Lots more data here! Again, there appears to be a fairly fast initial cut-off mechanism from skimming the web submission slush pile. (And I can back this up with actual data as Interzone rejected one of my stories in 24 hours.) Then there appears to be a two week period where some thinking or reading takes place and then there’s a second round of culling, which may be an editorial meeting or a fast reader assignment. Finally we see two more fortnightly culls as the readers bring back their reviews. I think there’s enough data here to indicate that Interzone’s editorial group consider materials most often every fortnight. Also the acceptances generated by positive reviews appear to be the same quantity as those from the editors – although there’s so little data here we’re really grabbing at tempting looking straws.

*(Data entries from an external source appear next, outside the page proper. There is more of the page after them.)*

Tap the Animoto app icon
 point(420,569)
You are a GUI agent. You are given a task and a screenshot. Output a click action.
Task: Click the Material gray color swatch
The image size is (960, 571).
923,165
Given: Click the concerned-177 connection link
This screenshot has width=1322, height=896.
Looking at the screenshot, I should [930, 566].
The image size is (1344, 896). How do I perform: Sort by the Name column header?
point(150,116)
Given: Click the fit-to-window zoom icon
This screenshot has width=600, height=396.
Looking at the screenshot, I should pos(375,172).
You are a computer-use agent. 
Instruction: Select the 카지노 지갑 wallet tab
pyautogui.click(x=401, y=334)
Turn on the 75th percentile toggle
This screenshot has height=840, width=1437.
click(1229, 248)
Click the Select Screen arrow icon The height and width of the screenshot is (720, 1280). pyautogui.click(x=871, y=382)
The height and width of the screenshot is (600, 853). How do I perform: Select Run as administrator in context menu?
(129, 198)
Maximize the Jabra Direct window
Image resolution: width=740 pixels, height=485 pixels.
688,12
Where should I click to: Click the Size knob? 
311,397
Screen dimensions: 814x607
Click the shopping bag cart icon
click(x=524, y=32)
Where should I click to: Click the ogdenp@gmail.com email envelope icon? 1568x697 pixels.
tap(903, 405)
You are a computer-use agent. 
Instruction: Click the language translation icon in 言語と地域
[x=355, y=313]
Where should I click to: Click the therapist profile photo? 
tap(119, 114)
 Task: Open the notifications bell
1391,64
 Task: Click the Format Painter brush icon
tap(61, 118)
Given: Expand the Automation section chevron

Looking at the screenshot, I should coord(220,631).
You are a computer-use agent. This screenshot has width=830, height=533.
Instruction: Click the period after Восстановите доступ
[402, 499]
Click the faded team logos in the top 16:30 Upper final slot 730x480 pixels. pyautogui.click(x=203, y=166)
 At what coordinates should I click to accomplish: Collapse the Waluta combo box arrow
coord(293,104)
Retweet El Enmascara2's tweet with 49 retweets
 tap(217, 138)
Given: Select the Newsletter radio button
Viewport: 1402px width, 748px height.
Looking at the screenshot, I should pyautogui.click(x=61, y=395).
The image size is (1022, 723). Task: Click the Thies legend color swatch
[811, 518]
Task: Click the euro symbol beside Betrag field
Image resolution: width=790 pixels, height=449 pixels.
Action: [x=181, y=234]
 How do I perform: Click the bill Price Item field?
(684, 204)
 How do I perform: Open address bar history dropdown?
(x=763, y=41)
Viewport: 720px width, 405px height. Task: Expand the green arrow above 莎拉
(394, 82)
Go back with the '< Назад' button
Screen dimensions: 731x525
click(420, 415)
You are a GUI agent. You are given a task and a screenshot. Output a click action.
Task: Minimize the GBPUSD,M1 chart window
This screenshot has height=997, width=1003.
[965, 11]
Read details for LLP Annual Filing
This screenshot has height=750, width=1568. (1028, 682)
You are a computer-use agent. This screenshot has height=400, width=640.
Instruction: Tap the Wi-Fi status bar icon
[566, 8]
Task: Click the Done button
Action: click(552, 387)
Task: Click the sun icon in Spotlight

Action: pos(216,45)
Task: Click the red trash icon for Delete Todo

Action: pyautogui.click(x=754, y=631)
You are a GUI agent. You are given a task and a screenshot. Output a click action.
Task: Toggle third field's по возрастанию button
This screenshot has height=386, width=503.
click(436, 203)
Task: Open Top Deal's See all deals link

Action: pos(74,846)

Now let’s look at two pro markets, starting with the Magazine of Fantasy & Science Fiction.

Fantasy & Science Fiction - Response Time Graph

Fantasy & Science Fiction – Response Time Graph

This doesn’t have the same initial culling process that the other two had, although it appears that there is a period of 7-14 days when a lot of work has been reviewed and then rejected – we don’t see as much work rejected again until the 35 day mark, when it looks like all reader reviews are back. Notably, there is a large gap between the initial bunch of acceptances (editor says ‘yes’) and then acceptances supported by reviewers. I’m speculating now but I wonder if what we’re seeing between that first and second group of acceptances are reviewers who write back in and say “Don’t bother” quickly, rather than assembling personalised feedback for something that could be salvaged. Either way, the message here is simple. If you survive the first four weeks in F&SF system, then you are much less likely to be rejected and, with any luck, this may translate (worse case) into personal suggestions for improvement.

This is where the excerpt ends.